So, if we say that we have possible values are like this, then if we just treat them as
strings, then the corresponding relational schema is in first normal form, but if we say
that from this string we can extract the first two characters which is CS which tells me
what is a department. The next four characters gives me a number, the serial number of
the particular student in the role. Then I am not actually using an atomic domain because
my domain needs to be interpreted separately than just being a value. So, these are not
parts of what can be a first normal form.
What you can do? You can separate out these phone numbers into two different
attributes; Telephone number 1 and 2. Even then it is not exactly in first normal form
because you do not know in which order they should be handled. If you have to search
for a telephone number, then you will have to search multiple attributes which are
conceptually same and then, the question is why only two attributes. Cannot anybody
have 3 phone numbers, 7 phone numbers and so on. So, this is really not a good option.
So, the other way could be that for every telephone number, you introduce a separate
row. Once you do that you already know you have redundancy and you have possibilities
of varied kinds of anomalies that could happen.

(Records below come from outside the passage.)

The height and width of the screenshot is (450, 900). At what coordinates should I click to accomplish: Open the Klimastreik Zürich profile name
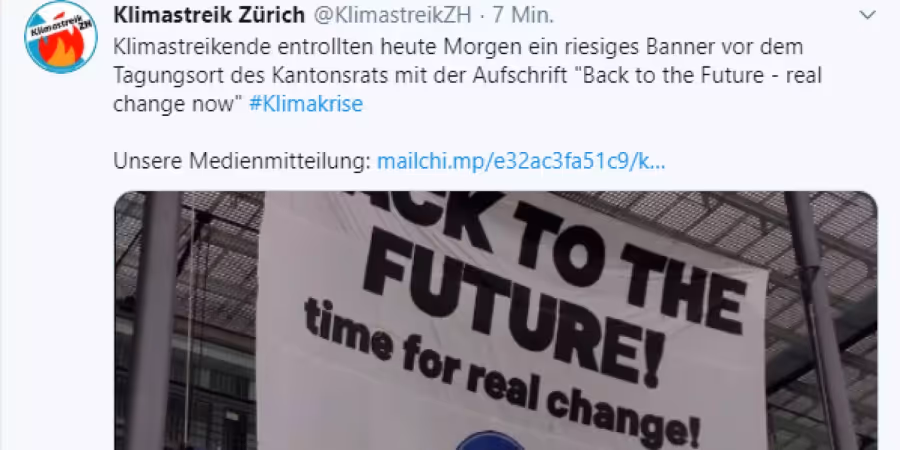[209, 15]
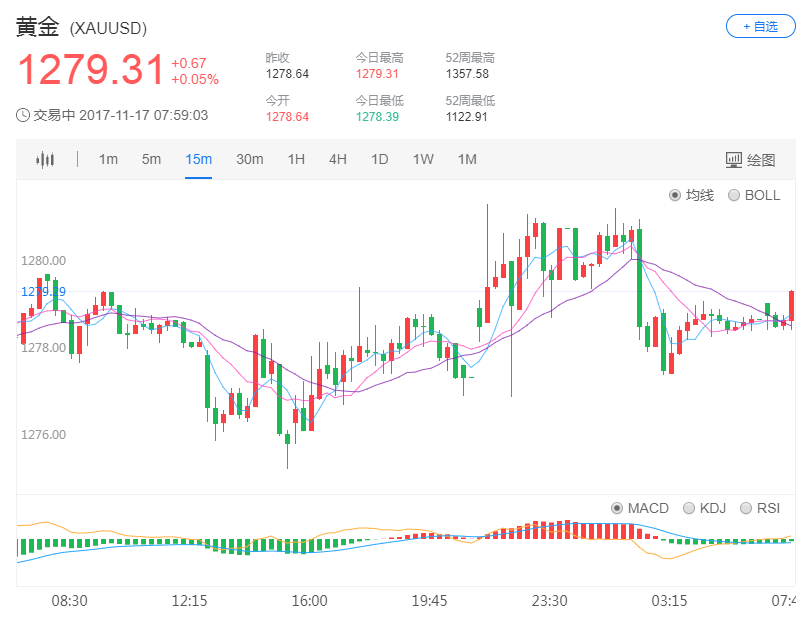Screen dimensions: 809x620
Task: Open the 1D daily chart
Action: point(379,159)
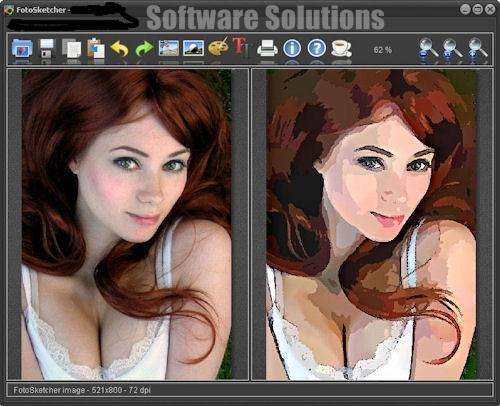Zoom in with the plus magnifier

click(478, 49)
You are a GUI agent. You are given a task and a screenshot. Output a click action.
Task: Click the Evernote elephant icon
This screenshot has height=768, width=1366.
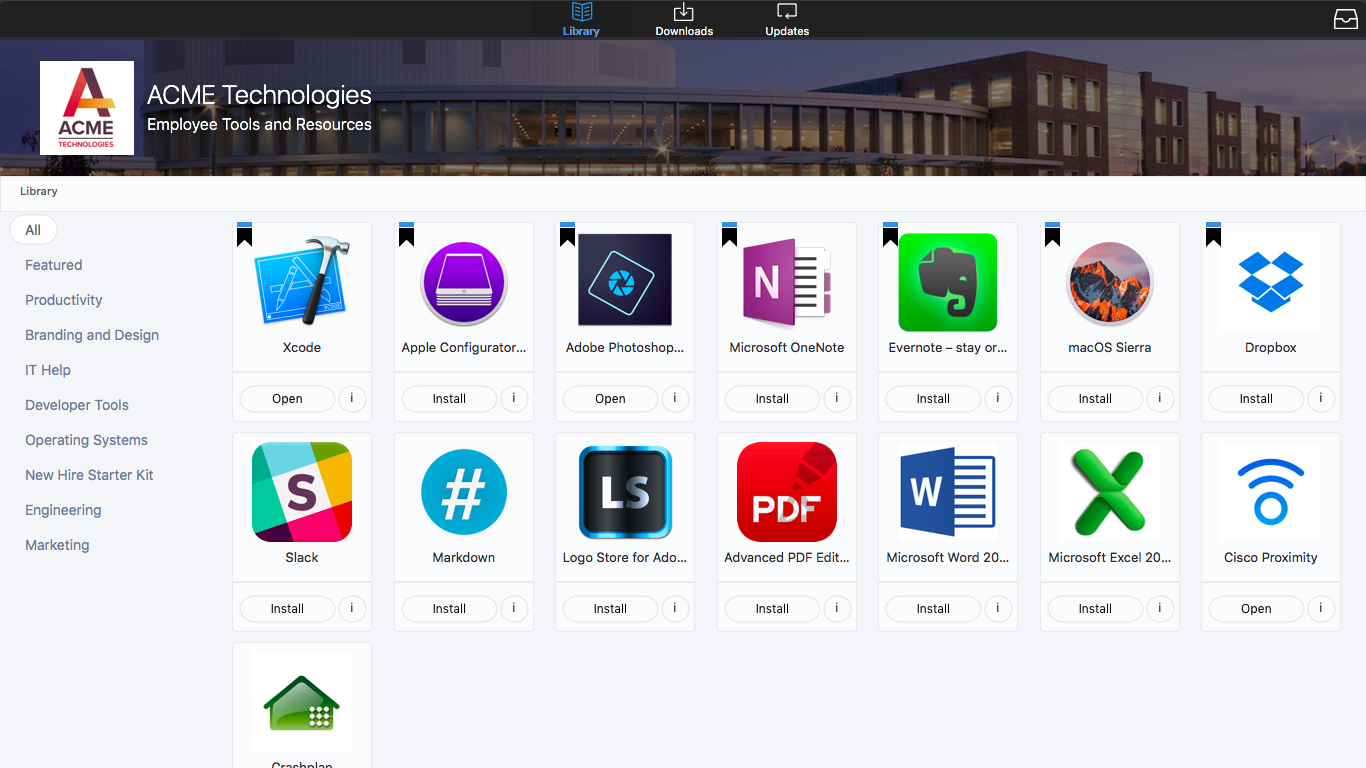[947, 282]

So, one way it could be achieved is we follow the principle that we had seen in ER
modelling that this multivalued dependency can be represented in terms of a separate
relation where against the customer id we just keep the telephone number. So, we can
keep multiple of them and we take that out from the customer name. So, one to many
relationship between the parent and the child, between the customer name and telephone
number, every customer may have more than one telephone number is possible and that
makes it 2 NF relation, first normal form relation and we will later on see that it also is 2
NF and 3 NF, but that is a future story.
Now, finally we come to the core of what the mathematical formulation which dictates
much of the data base, relational database design is known as functional dependencies.

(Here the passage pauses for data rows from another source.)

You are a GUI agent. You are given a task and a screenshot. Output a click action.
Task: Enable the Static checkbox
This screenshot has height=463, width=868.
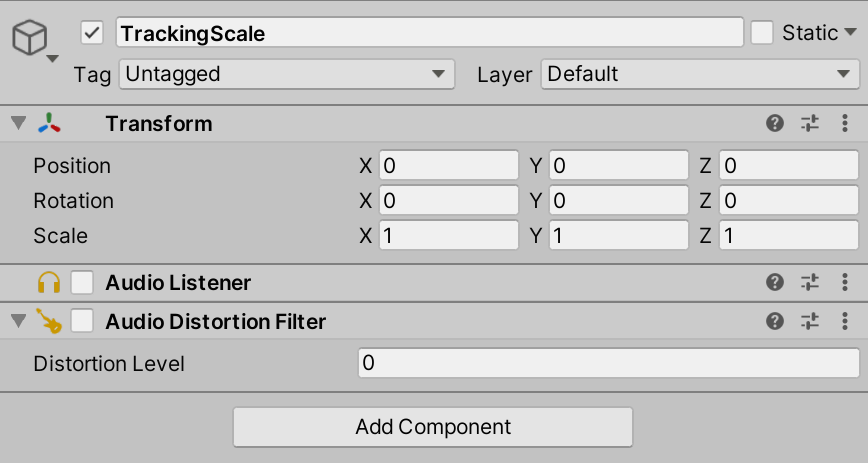[762, 33]
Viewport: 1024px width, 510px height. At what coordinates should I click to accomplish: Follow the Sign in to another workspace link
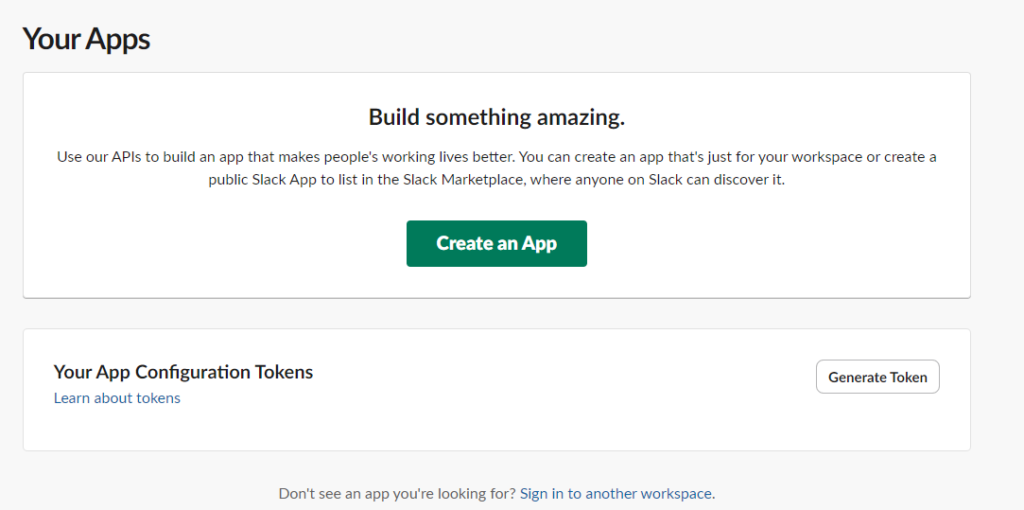click(x=616, y=493)

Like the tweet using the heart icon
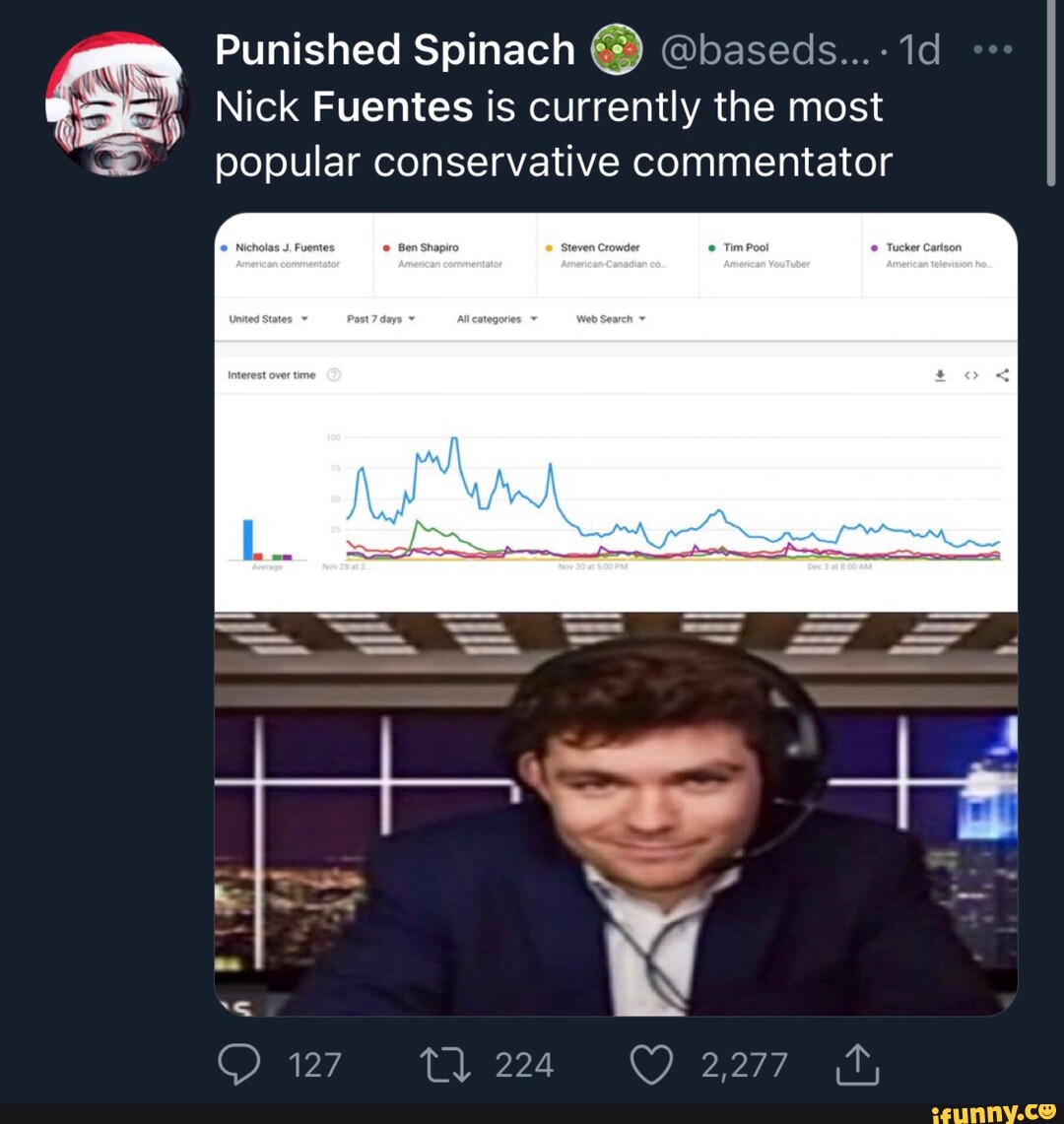tap(651, 1064)
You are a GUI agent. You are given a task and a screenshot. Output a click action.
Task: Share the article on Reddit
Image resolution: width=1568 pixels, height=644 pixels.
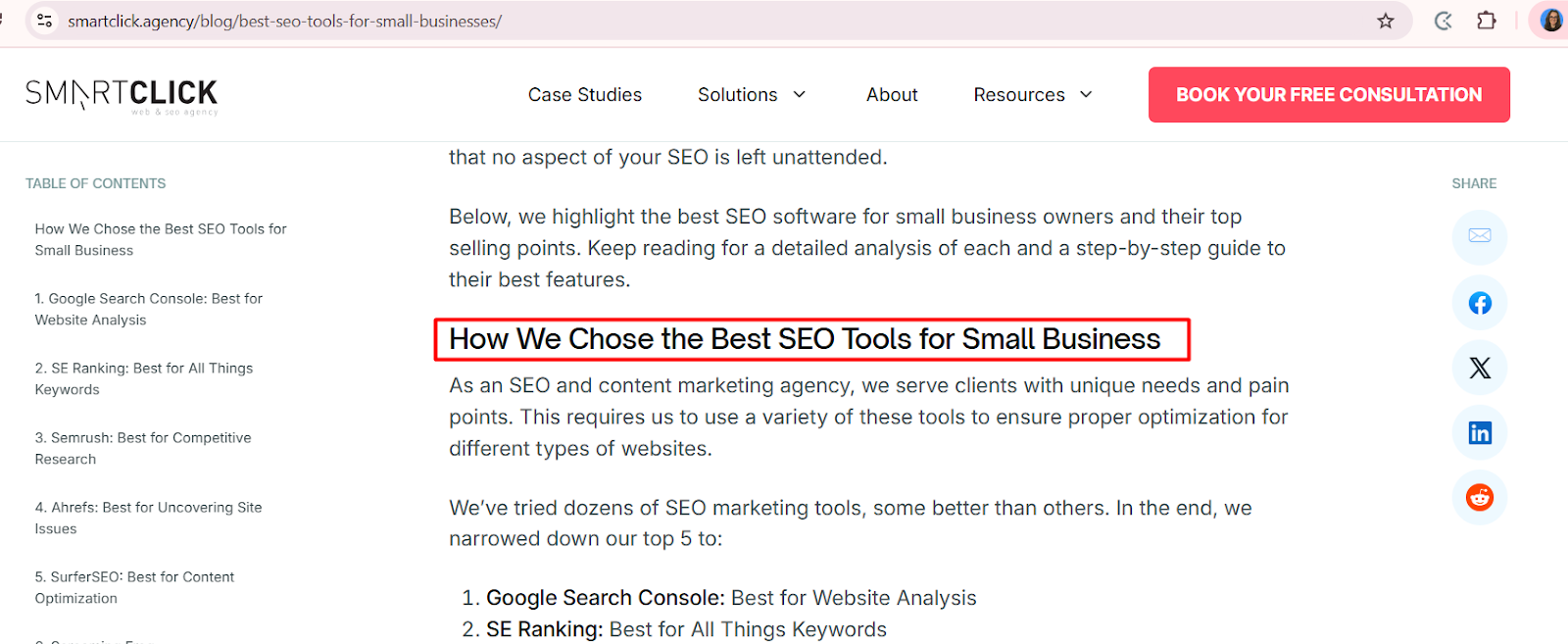[x=1479, y=497]
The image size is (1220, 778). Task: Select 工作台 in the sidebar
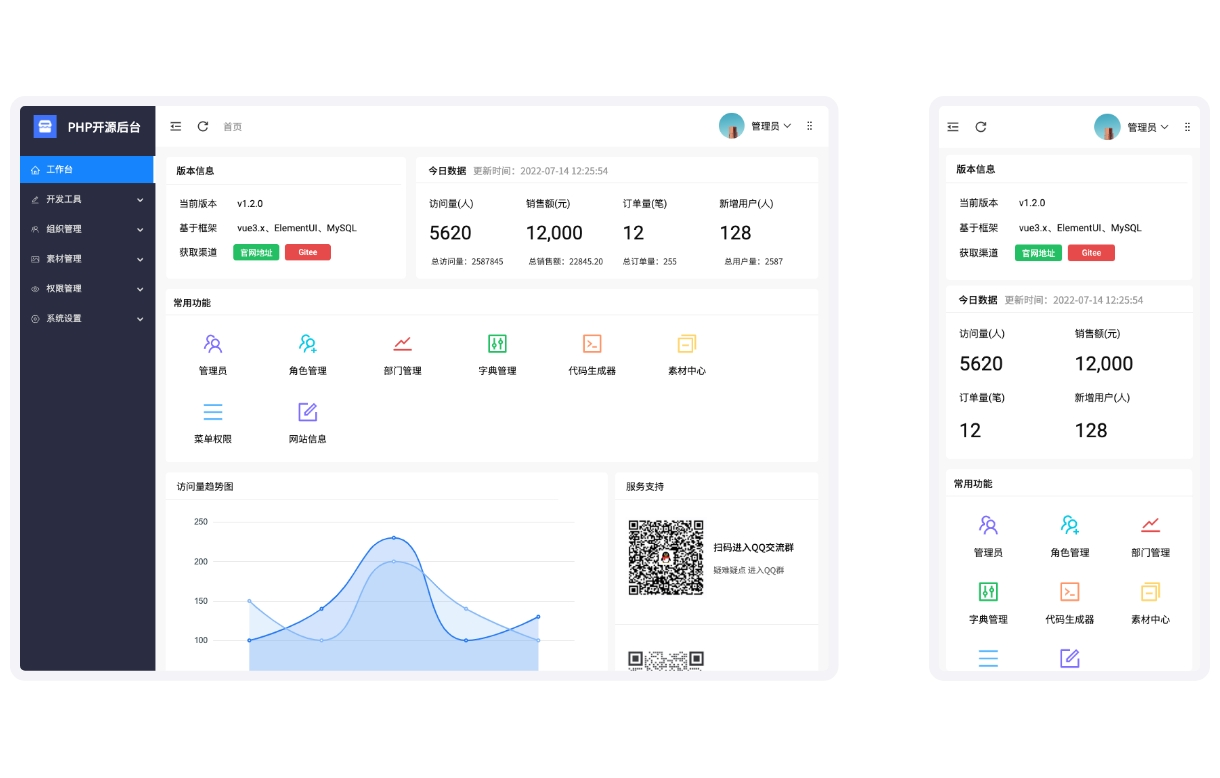pos(87,170)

So, naturally R will be the union of all of these, R i the total set of attributes. So, instead
of keeping all the information into one relation in one table, we are basically
decomposing it into n different schemas.
A functional dependency is a constraint on the set of legal relation. So, mind you it is a
constraint on the schema and once that constraint is defined, it must hold for all relations
that the schema satisfied. So, here we need that the value of certain set of attributes
uniquely determined the value of another set of attributes. So, I know the value of three
attributes, I should be able to say that the values of the other four attributes would be
fixed. So, you have already seen this notion in terms of key or super key. You have seen
that similar type of concept exists where we said a key is a set of attributes, so that if the
values of two rows are identical over these set of attributes, then the two peoples, the two
rows must be totally identical.
So, key is something which does a similar thing as a functional dependency, but is more
specific. Functional dependencies are generalization.
So, let us formally define that let R be a relational schema which means that it is a set of
attributes and let us say alpha and beta are two subsets of R, then we write this and note
this notation. Alpha is a set of attributes; beta is another set of attributes. Both are subset
of the same R and we say alpha functionally determines beta that is if I know the value
of a tuple over the attributes of alpha, then the values of that tuple over the attributes of
beta would be fixed or in other words, they say that if I have two tuples t 1 and t 2 and
their values over the set of alpha attributes are same, then necessarily their values over
the set of beta attributes must be same and mind you this is something which is a design
constraint. It is not just an incidental property. It is not just the fact that a particular
instance of a schema satisfies this, but when you say this is a functional dependency, we
need all possible past, present and future instances of the schema must satisfy this.
So, these are functional dependencies that must hold, but certainly we would not expect
department name to functionally determine salary. That would be too much, right. So,
functional dependencies are facts about the real world that we try to understand from the
real world and then, represent in terms of the functional dependency formulation in the
database.
These are another example. So, these are just go through them, try to convince yourself
that these functional dependencies are very genuinely real world situations that can be
modeled in this way.
So, F plus necessarily is a superset of F. So, here in that above example, this is F and this
is F plus.